While most cases are typically mild, if the condition is not properly addressed, it can turn to severe and may cause serious risks for both the mother and the baby.


There are several types of hypertension that can be diagnosed during a woman's pregnancy. Gestational hypertension and chronic hypertension are more common and less risky, and are usually diagnosed before the 20th week of pregnancy. Gestational hypertension is a condition that merely occurs without any particular causes known, although women who experience this are likely to develop chronic hypertension later on in life. 

Chronic hypertension, meanwhile, is a condition that the pregnant woman may already have had even before getting pregnant, and also one that may persist even after labor.

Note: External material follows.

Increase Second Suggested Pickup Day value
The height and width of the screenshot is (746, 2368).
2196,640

Pregnant woman holding a glass of milk
Gestational and chronic hypertension, if not taken care of, may develop into pre-eclampsia after the 20th week of pregnancy. Also commonly referred to as pregnancy-induced hypertension or PIH, the condition can adversely affect the mother's vital organs like the kidney, liver and the brain, as well as the placenta. It is the leading cause of fetal complications such as premature birth, low birth weight and stillbirth, in worst cases.

Preeclampsia can also develop into eclampsia, a condition that causes seizures and sometimes coma, and can be fatal. 

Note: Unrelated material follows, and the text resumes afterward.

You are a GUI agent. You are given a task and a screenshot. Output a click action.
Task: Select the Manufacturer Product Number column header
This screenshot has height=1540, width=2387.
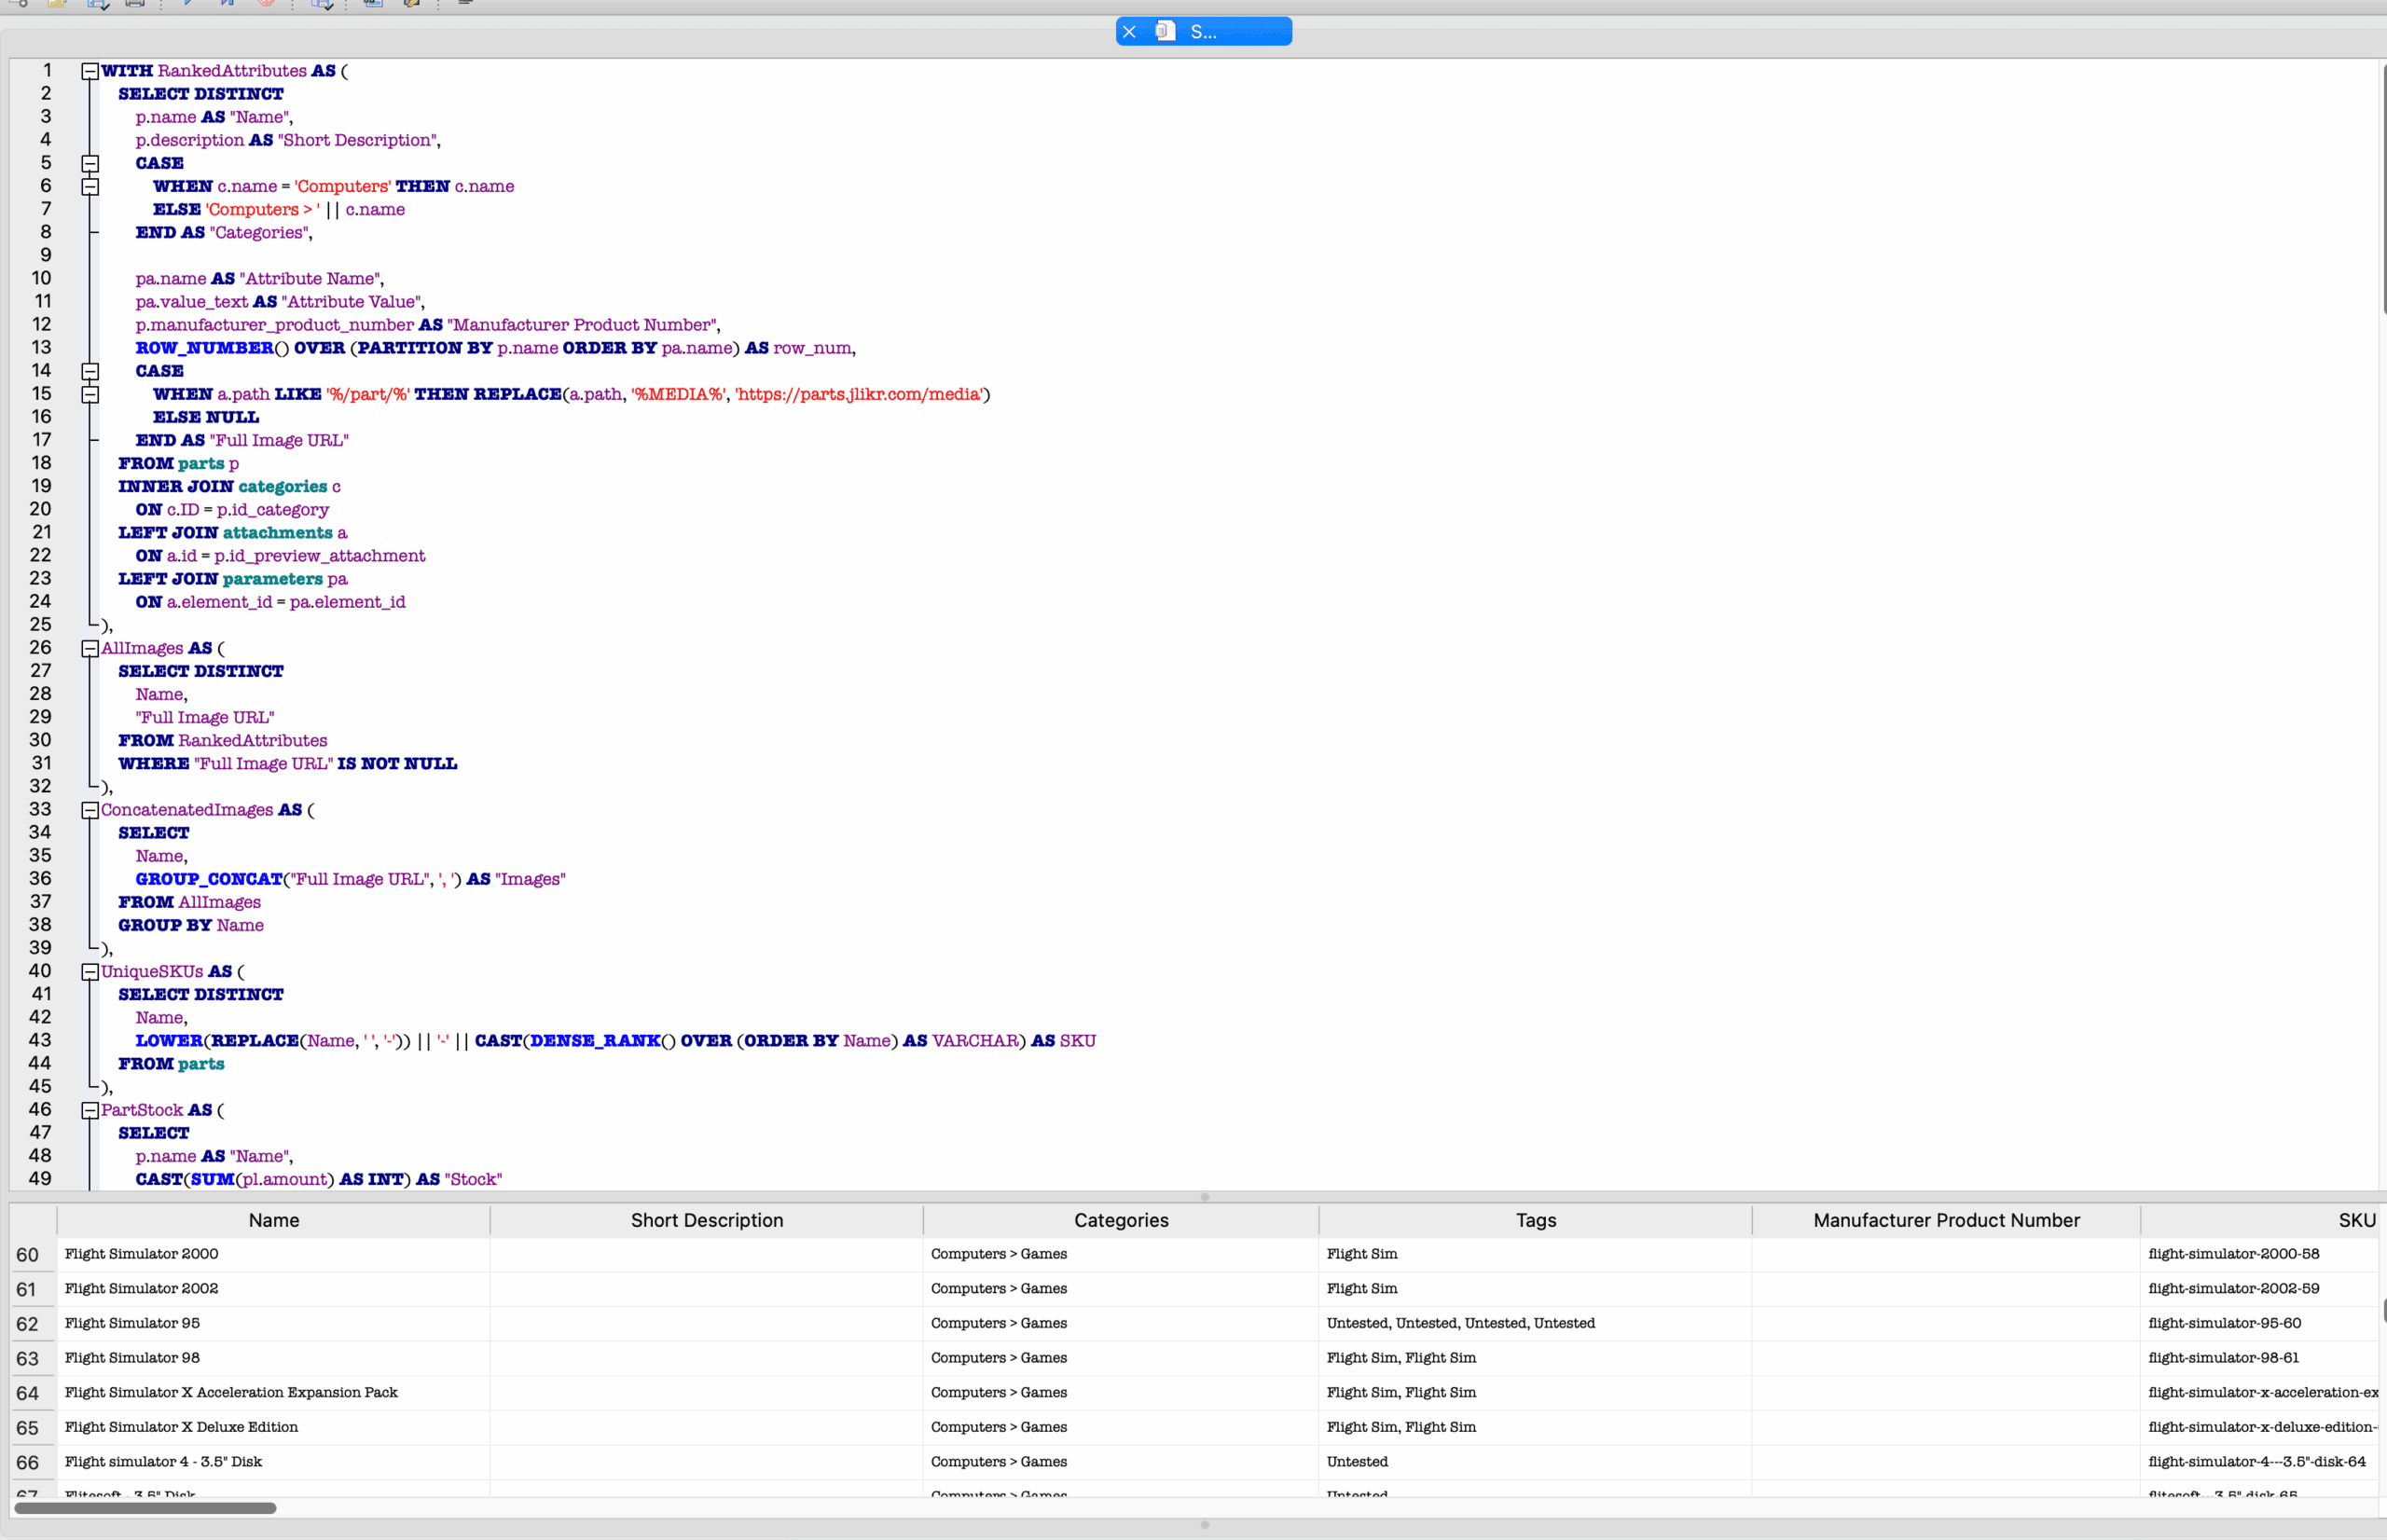pyautogui.click(x=1945, y=1220)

Aside from high blood pressure, other more obvious symptoms of hypertension during pregnancy include:

 - Severe headaches
 - Blurring of vision or having spots before the eyes
 - Heartburn
 - Upper abdominal pains
 - Swelling that could result in rapid weight gain
 - Fetal distress, including decreased movement of the fetus.

Some risk factors

So far, there are no known causes of high blood pressure during pregnancy, but some women are found to be more prone to the condition. The risk factors include:

- First pregnancy under the age of 17 or over the age of 35
- A history of high blood pressure or hypertension in the family
- Pregnancy with two or more babies (twins, triplets, etc.)
- Being overweight
- Smoking before or during pregnancy
- Poor nutrition or prenatal care
- Other chronic health problems like diabetes or heart disease.

Recommended treatment

The most common treatment advised by doctors for mild high blood pressure during pregnancy is simple bed rest. For more serious cases, a physician may prescribe antihypertensive medication that is safe for expectant and lactating mothers. To prevent the severity of the condition, a doctor may also induce labor. In most cases, the patient’s blood pressure goes back to normal after giving birth.

For the part of the pregnant mother diagnosed with hypertension, taking care of one’s self is still the best way to avoid any complications associated with this condition. Aside from getting regular doctor’s checkups and proper nutrition, the patient should also avoid salty food, all of which can further raise blood pressure.